- Opening Delimiter -

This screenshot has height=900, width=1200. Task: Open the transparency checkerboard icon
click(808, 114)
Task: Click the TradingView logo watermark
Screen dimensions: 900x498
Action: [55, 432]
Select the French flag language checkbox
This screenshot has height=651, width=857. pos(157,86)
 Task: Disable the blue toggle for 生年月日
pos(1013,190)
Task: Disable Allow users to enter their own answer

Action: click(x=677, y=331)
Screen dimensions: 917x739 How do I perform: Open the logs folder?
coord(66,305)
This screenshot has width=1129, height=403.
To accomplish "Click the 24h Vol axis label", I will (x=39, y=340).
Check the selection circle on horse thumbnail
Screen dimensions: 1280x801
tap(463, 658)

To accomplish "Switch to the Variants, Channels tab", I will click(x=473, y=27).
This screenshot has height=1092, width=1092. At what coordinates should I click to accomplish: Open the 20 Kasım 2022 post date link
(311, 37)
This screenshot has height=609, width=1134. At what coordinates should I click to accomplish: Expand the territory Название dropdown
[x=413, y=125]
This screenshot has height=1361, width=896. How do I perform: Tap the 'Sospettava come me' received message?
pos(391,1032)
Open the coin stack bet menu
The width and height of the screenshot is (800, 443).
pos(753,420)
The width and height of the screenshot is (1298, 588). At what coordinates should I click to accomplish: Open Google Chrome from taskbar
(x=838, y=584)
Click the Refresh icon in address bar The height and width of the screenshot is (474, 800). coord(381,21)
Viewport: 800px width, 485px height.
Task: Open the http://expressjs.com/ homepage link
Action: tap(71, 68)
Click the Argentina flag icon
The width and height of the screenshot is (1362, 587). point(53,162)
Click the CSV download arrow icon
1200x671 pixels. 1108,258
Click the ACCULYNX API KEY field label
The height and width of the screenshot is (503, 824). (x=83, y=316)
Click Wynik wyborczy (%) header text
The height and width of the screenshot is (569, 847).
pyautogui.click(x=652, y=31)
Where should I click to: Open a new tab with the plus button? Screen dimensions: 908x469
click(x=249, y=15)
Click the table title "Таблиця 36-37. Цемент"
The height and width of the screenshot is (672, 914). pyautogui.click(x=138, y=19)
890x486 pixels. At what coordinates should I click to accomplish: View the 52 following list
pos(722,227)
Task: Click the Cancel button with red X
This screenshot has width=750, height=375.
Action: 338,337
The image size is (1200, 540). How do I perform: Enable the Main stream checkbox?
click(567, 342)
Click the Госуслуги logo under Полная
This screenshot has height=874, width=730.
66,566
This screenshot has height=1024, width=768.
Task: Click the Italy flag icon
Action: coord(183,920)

- Closing Delimiter -

-- ACTIVITY --
Tally the lines in the records that contain "logo", then give only the tally.

-- EXERCISE SOLUTION --
2